Naaman comprend une vérité fondamentale : on ne peut pas passer sa vie à se cacher derrière une charge, un rôle, une reconnaissance sociale : en fin de compte, ça fait mal. Il arrive un moment dans l’existence où chacun a le désir de ne plus vivre sous couvert de la gloire de ce monde, mais dans la plénitude d’une vie sincère, sans plus avoir besoin d’armures ni de masques. Ce désir pousse le vaillant général Naaman à partir à la recherche de quelqu’un qui puisse l’aider, et il le fait sur la suggestion d’une esclave, une juive prisonnière de guerre qui parle d’un Dieu capable de guérir de telles contradictions.
Après avoir fait des provisions d’argent et d’or, Naaman se met en route et se présente devant le prophète Elisée.

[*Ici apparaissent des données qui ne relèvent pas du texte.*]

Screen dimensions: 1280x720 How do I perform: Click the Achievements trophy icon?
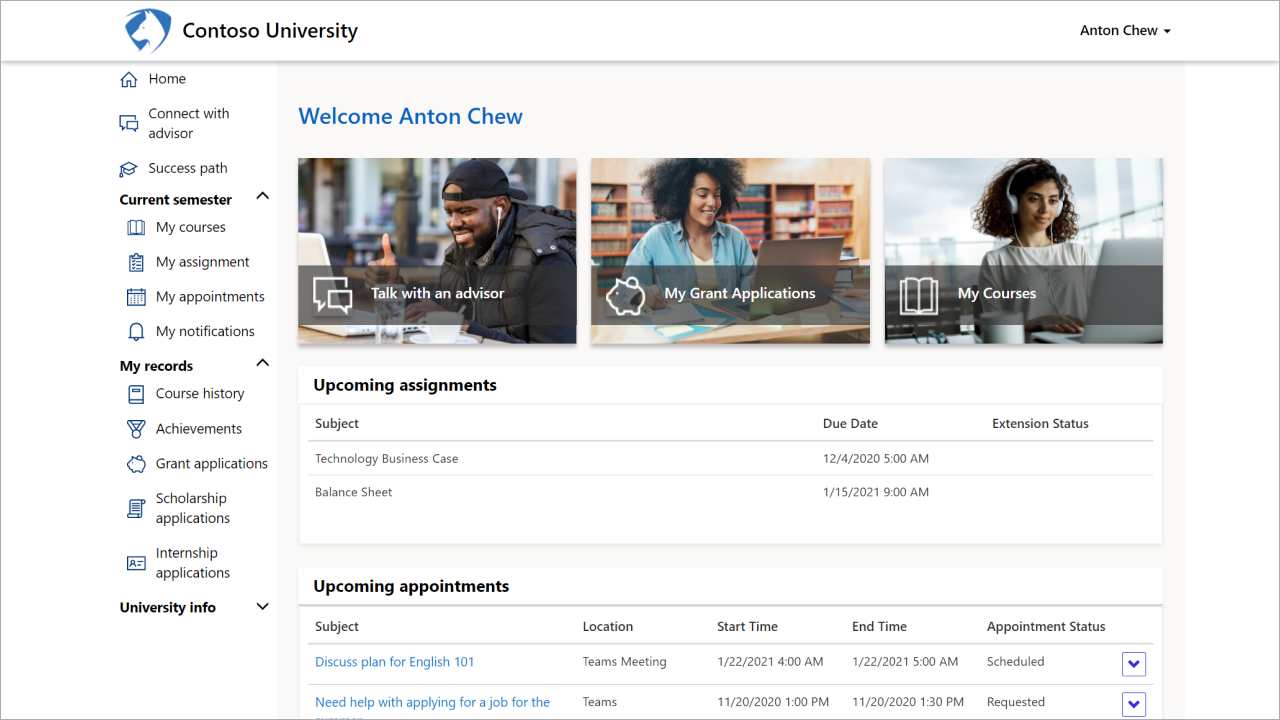[x=135, y=428]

Celui-ci demande à Naaman, comme seule condition à sa guérison, le simple geste de se dévêtir et de se laver sept fois dans le Jourdain. Ni gloire, ni honneur, ni or, ni argent ! La grâce qui sauve est gratuite, elle ne se réduit pas au prix des choses de ce monde.

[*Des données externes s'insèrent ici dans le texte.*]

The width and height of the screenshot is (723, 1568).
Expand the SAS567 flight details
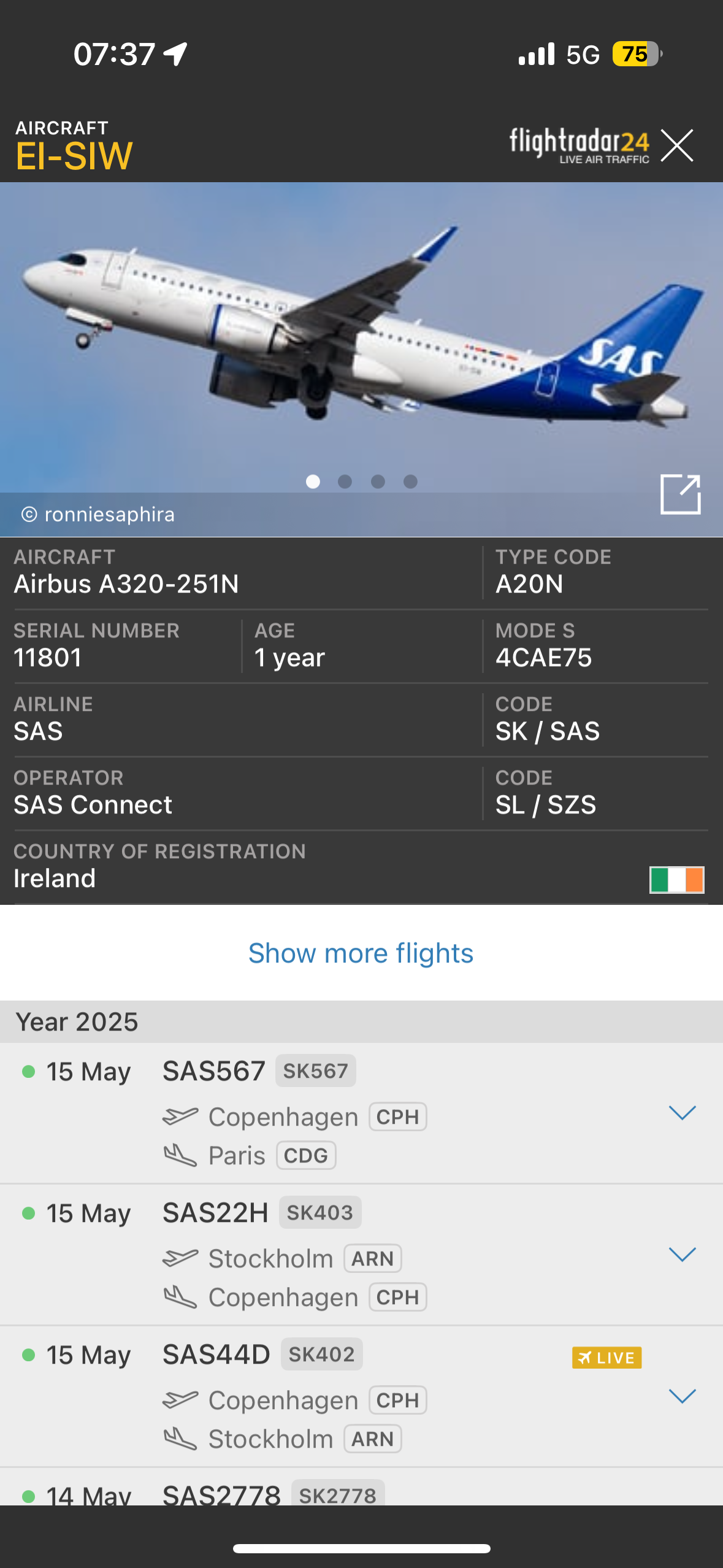coord(682,1113)
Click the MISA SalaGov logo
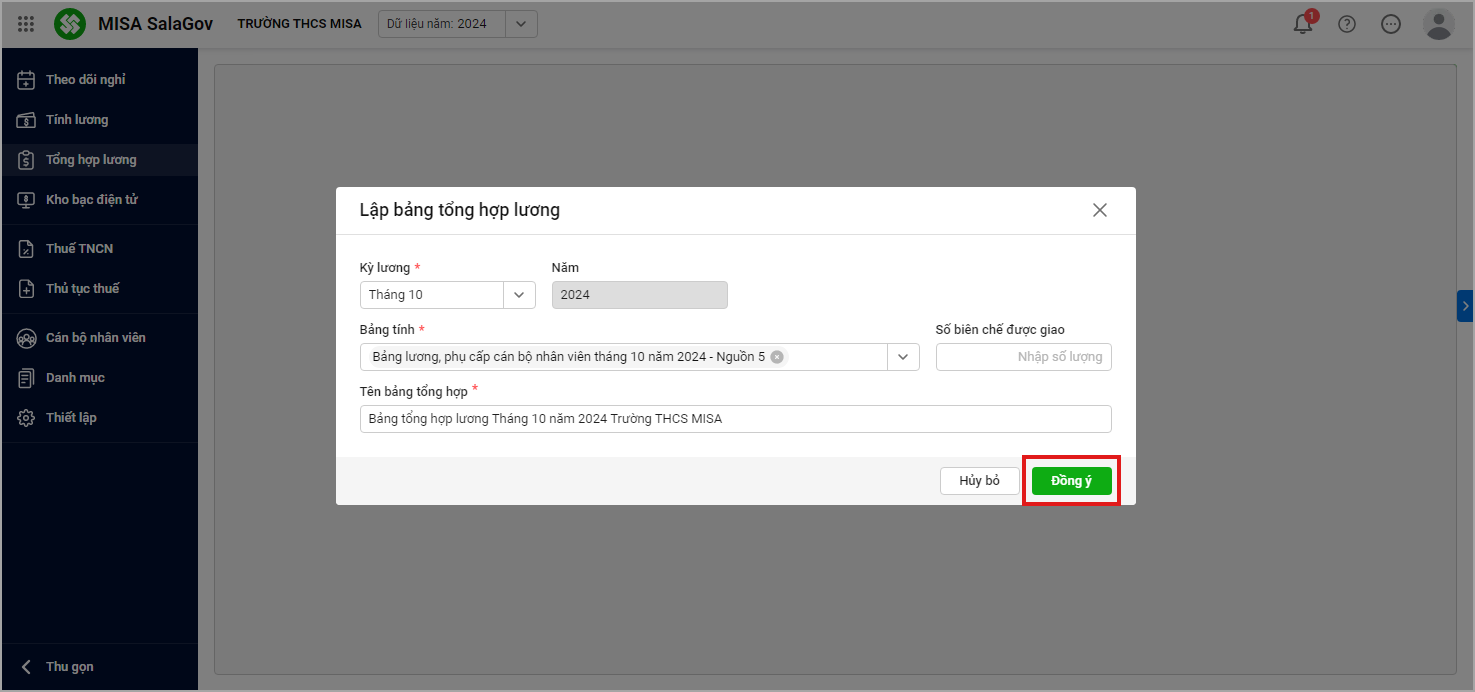The height and width of the screenshot is (692, 1475). 70,24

Naaman résiste à cette demande, elle lui paraît trop banale, trop simple, trop accessible. Il semble que la force de la simplicité n’ait pas de place dans son imaginaire. Mais les paroles de ses serviteurs le font changer d’avis : « Si le prophète t’avait ordonné quelque chose de difficile, tu l’aurais fait, n’est-ce pas ? Combien plus, lorsqu’il te dit : “Baigne-toi, et tu seras purifié” » (2 R 5, 13). Naaman capitule et, dans un geste d’humilité, il “descend”, enlève son armure et entre dans les eaux du Jourdain, « alors sa chair redevient semblable à celle d’un petit enfant : il est purifié ! » (2 R 5, 14). La leçon est grande ! L’humilité de mettre à nu son humanité, selon la parole du Seigneur, apporte la guérison à Naaman.

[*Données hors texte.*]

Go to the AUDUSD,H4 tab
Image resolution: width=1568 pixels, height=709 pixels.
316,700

L’histoire de Naaman nous rappelle que Noël est un moment où chacun de nous doit avoir le courage d’enlever son armure, de se débarrasser des vêtements de sa charge, de la reconnaissance sociale, de l’éclat de la gloire de ce monde, et d’assumer sa propre humilité. Nous pouvons le faire à partir d’un exemple plus fort, plus convaincant encore et faisant davantage autorité : celui du Fils de Dieu qui ne se dérobe pas à l’humilité de “descendre” dans l’histoire en se faisant homme, en devenant un enfant fragile, emmailloté et couché dans une mangeoire (cf. Lc 2, 16). Débarrassés de nos vêtements, de nos prérogatives, de nos rôles et de nos titres, nous sommes tous des lépreux, nous tous, ayant besoin d’être guéris. Noël est la mémoire vivante de cette prise de conscience et il nous aide à la comprendre plus profondément.
Chers frères et sœurs, si nous oublions notre humanité nous ne vivons que par les honneurs de nos armures. Or Jésus nous rappelle une vérité inconfortable et déconcertante : « Quel avantage, en effet, un homme a-t-il à gagner le monde entier si c’est au prix de sa vie ? » (Mc 8, 36).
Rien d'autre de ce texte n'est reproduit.